**WHAT YOU SHOULD DO**
Copy every line of the material below without changing a single character.

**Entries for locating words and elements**
= = = = =

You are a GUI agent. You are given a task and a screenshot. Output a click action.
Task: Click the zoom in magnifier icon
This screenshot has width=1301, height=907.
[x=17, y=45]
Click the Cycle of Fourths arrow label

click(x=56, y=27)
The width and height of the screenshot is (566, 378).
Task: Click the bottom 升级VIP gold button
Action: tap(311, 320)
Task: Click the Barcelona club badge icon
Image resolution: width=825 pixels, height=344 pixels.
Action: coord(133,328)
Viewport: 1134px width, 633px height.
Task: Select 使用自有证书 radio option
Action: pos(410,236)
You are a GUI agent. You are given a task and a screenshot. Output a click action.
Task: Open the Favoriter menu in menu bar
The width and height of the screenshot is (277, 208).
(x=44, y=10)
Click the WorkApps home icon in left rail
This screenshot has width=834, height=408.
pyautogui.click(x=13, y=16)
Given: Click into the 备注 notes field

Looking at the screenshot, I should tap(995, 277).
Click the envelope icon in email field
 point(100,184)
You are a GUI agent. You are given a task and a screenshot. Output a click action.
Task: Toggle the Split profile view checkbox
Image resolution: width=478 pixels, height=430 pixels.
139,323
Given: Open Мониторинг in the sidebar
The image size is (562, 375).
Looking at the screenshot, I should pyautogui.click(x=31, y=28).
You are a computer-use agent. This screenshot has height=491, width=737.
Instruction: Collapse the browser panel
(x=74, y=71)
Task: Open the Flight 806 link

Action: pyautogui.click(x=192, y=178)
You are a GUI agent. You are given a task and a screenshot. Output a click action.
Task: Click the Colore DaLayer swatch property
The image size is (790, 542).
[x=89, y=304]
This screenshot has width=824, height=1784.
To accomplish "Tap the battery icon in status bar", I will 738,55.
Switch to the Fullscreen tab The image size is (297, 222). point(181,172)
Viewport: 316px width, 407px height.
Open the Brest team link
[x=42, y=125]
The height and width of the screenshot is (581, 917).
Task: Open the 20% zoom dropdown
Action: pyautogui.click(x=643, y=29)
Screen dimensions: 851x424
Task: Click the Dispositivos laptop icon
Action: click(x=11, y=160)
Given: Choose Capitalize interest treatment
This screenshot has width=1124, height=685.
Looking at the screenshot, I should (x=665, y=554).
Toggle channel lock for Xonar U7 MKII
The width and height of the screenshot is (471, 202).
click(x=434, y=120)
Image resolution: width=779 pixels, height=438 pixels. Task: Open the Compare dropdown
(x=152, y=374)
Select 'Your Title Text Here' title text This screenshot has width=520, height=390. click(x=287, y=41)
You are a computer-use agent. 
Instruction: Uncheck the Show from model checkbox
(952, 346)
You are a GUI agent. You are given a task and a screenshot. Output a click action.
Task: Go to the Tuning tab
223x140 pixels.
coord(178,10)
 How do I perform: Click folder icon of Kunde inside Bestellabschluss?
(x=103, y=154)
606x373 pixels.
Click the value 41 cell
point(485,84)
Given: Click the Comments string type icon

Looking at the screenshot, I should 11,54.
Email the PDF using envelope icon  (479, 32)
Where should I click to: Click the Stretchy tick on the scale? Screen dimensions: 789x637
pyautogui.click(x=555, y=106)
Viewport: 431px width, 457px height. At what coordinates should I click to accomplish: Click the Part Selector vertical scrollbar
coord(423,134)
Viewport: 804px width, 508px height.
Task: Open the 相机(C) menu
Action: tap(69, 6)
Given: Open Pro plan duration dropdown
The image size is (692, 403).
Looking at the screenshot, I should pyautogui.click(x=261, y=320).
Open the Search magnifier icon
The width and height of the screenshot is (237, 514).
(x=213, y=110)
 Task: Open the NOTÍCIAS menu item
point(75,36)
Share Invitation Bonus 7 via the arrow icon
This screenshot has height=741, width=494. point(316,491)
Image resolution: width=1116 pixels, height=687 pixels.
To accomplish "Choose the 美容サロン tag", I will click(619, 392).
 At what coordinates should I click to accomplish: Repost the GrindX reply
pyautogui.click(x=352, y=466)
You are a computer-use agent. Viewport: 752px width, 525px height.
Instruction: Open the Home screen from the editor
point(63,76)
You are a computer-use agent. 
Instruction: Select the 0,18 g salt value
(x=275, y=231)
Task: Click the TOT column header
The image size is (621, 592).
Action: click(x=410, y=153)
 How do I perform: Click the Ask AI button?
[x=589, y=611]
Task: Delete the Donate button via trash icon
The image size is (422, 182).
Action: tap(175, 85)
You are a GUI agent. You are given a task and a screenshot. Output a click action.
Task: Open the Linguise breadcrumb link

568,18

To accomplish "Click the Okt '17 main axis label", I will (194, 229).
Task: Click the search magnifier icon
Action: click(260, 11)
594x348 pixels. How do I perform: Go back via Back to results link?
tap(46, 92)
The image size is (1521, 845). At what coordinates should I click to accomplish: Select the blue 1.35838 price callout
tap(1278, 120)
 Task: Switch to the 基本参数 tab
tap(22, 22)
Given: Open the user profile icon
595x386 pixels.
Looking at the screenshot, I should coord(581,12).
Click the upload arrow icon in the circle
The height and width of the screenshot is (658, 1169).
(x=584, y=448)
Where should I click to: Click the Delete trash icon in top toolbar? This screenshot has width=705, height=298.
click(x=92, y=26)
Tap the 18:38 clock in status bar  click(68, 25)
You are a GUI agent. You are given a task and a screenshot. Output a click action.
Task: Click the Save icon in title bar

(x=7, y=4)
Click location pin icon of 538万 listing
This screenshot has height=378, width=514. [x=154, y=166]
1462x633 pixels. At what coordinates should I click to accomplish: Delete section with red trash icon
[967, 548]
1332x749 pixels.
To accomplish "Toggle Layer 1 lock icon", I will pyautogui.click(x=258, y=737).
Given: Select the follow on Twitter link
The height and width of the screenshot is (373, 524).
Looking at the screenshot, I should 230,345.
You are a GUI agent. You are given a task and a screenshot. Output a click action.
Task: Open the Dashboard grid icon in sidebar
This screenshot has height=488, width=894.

= = = = =

**RESULT**
You are a GUI agent. You are given a task and a screenshot. Output a click action.
Task: Click the zoom in magnifier icon
This screenshot has width=1301, height=907.
[x=17, y=45]
Click the Cycle of Fourths arrow label

click(x=56, y=27)
The width and height of the screenshot is (566, 378).
Task: Click the bottom 升级VIP gold button
Action: tap(311, 320)
Task: Click the Barcelona club badge icon
Image resolution: width=825 pixels, height=344 pixels.
Action: coord(133,328)
Viewport: 1134px width, 633px height.
Task: Select 使用自有证书 radio option
Action: pos(410,236)
You are a GUI agent. You are given a task and a screenshot. Output a click action.
Task: Open the Favoriter menu in menu bar
The width and height of the screenshot is (277, 208).
(x=44, y=10)
Click the WorkApps home icon in left rail
This screenshot has width=834, height=408.
pyautogui.click(x=13, y=16)
Given: Click into the 备注 notes field

Looking at the screenshot, I should tap(995, 277).
Click the envelope icon in email field
 point(100,184)
You are a GUI agent. You are given a task and a screenshot. Output a click action.
Task: Toggle the Split profile view checkbox
Image resolution: width=478 pixels, height=430 pixels.
139,323
Given: Open Мониторинг in the sidebar
The image size is (562, 375).
Looking at the screenshot, I should pyautogui.click(x=31, y=28).
You are a computer-use agent. This screenshot has height=491, width=737.
Instruction: Collapse the browser panel
(x=74, y=71)
Task: Open the Flight 806 link

Action: pyautogui.click(x=192, y=178)
You are a GUI agent. You are given a task and a screenshot. Output a click action.
Task: Click the Colore DaLayer swatch property
The image size is (790, 542).
[x=89, y=304]
This screenshot has width=824, height=1784.
To accomplish "Tap the battery icon in status bar", I will 738,55.
Switch to the Fullscreen tab The image size is (297, 222). point(181,172)
Viewport: 316px width, 407px height.
Open the Brest team link
[x=42, y=125]
The height and width of the screenshot is (581, 917).
Task: Open the 20% zoom dropdown
Action: pyautogui.click(x=643, y=29)
Screen dimensions: 851x424
Task: Click the Dispositivos laptop icon
Action: click(x=11, y=160)
Given: Choose Capitalize interest treatment
This screenshot has width=1124, height=685.
Looking at the screenshot, I should (x=665, y=554).
Toggle channel lock for Xonar U7 MKII
The width and height of the screenshot is (471, 202).
click(x=434, y=120)
Image resolution: width=779 pixels, height=438 pixels. Task: Open the Compare dropdown
(x=152, y=374)
Select 'Your Title Text Here' title text This screenshot has width=520, height=390. click(x=287, y=41)
You are a computer-use agent. 
Instruction: Uncheck the Show from model checkbox
(952, 346)
You are a GUI agent. You are given a task and a screenshot. Output a click action.
Task: Go to the Tuning tab
223x140 pixels.
coord(178,10)
 How do I perform: Click folder icon of Kunde inside Bestellabschluss?
(x=103, y=154)
606x373 pixels.
Click the value 41 cell
point(485,84)
Given: Click the Comments string type icon

Looking at the screenshot, I should 11,54.
Email the PDF using envelope icon  (479, 32)
Where should I click to: Click the Stretchy tick on the scale? Screen dimensions: 789x637
pyautogui.click(x=555, y=106)
Viewport: 431px width, 457px height. At what coordinates should I click to accomplish: Click the Part Selector vertical scrollbar
coord(423,134)
Viewport: 804px width, 508px height.
Task: Open the 相机(C) menu
Action: tap(69, 6)
Given: Open Pro plan duration dropdown
The image size is (692, 403).
Looking at the screenshot, I should pyautogui.click(x=261, y=320).
Open the Search magnifier icon
The width and height of the screenshot is (237, 514).
(x=213, y=110)
 Task: Open the NOTÍCIAS menu item
point(75,36)
Share Invitation Bonus 7 via the arrow icon
This screenshot has height=741, width=494. point(316,491)
Image resolution: width=1116 pixels, height=687 pixels.
To accomplish "Choose the 美容サロン tag", I will click(619, 392).
 At what coordinates should I click to accomplish: Repost the GrindX reply
pyautogui.click(x=352, y=466)
You are a computer-use agent. Viewport: 752px width, 525px height.
Instruction: Open the Home screen from the editor
point(63,76)
You are a computer-use agent. 
Instruction: Select the 0,18 g salt value
(x=275, y=231)
Task: Click the TOT column header
The image size is (621, 592).
Action: click(x=410, y=153)
 How do I perform: Click the Ask AI button?
[x=589, y=611]
Task: Delete the Donate button via trash icon
The image size is (422, 182).
Action: tap(175, 85)
You are a GUI agent. You are given a task and a screenshot. Output a click action.
Task: Open the Linguise breadcrumb link

568,18

To accomplish "Click the Okt '17 main axis label", I will (194, 229).
Task: Click the search magnifier icon
Action: click(260, 11)
594x348 pixels. How do I perform: Go back via Back to results link?
tap(46, 92)
The image size is (1521, 845). At what coordinates should I click to accomplish: Select the blue 1.35838 price callout
tap(1278, 120)
 Task: Switch to the 基本参数 tab
tap(22, 22)
Given: Open the user profile icon
595x386 pixels.
Looking at the screenshot, I should coord(581,12).
Click the upload arrow icon in the circle
The height and width of the screenshot is (658, 1169).
(x=584, y=448)
Where should I click to: Click the Delete trash icon in top toolbar? This screenshot has width=705, height=298.
click(x=92, y=26)
Tap the 18:38 clock in status bar  click(68, 25)
You are a GUI agent. You are given a task and a screenshot. Output a click action.
Task: Click the Save icon in title bar

(x=7, y=4)
Click location pin icon of 538万 listing
This screenshot has height=378, width=514. [x=154, y=166]
1462x633 pixels. At what coordinates should I click to accomplish: Delete section with red trash icon
[967, 548]
1332x749 pixels.
To accomplish "Toggle Layer 1 lock icon", I will pyautogui.click(x=258, y=737).
Given: Select the follow on Twitter link
The height and width of the screenshot is (373, 524).
Looking at the screenshot, I should 230,345.
You are a GUI agent. You are given a task and a screenshot. Output a click action.
Task: Open the Dashboard grid icon in sidebar
This screenshot has height=488, width=894.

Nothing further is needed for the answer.